▽

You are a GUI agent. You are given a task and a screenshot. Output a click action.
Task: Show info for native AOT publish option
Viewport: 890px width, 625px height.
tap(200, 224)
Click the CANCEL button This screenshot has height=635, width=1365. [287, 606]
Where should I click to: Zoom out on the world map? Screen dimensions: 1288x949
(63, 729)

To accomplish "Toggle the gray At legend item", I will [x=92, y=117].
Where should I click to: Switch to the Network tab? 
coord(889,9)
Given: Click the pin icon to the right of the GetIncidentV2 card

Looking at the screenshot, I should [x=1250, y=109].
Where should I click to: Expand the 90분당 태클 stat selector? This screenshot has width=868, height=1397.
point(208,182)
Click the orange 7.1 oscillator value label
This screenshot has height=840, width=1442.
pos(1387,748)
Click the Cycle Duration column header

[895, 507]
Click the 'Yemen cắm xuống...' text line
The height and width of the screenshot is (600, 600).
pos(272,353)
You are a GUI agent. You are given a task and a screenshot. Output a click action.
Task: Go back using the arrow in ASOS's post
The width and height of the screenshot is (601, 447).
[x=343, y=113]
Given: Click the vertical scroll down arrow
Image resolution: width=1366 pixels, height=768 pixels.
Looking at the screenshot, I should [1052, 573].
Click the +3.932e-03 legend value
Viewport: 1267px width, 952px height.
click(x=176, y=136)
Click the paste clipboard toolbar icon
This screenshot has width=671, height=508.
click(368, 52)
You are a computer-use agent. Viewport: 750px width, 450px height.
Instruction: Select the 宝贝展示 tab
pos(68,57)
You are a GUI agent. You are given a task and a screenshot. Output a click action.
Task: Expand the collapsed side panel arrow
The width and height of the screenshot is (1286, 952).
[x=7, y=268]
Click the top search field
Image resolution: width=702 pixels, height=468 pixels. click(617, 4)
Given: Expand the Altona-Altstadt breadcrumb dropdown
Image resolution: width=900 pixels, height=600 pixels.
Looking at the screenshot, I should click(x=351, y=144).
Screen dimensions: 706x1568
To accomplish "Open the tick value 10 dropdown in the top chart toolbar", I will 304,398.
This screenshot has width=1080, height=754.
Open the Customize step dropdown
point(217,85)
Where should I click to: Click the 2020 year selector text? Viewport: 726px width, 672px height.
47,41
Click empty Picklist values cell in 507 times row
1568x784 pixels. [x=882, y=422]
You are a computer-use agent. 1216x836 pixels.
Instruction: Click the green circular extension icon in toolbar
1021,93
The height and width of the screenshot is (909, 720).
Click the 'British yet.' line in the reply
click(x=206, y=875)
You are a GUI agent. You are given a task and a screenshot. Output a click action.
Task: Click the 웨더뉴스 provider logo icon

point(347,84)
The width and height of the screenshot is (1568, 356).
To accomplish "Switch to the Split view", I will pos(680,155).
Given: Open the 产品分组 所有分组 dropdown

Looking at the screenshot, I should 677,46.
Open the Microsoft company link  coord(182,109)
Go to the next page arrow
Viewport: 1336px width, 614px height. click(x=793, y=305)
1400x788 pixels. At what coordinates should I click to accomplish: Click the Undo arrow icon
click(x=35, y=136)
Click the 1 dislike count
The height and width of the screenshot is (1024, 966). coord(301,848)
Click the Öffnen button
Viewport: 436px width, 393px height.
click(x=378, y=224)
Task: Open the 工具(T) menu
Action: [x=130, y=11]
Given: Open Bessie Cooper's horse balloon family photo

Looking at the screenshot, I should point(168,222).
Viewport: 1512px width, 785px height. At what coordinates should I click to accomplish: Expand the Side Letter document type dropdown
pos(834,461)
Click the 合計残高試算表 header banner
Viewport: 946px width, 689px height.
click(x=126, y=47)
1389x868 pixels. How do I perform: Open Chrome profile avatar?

△

» **Aim of the exercise**: Return all lines of the material above in which "computer" occurs.

» **Answer space**:
You are a computer-use agent. Viewport: 750px width, 450px height.
You are a computer-use agent. 1216x836 pixels.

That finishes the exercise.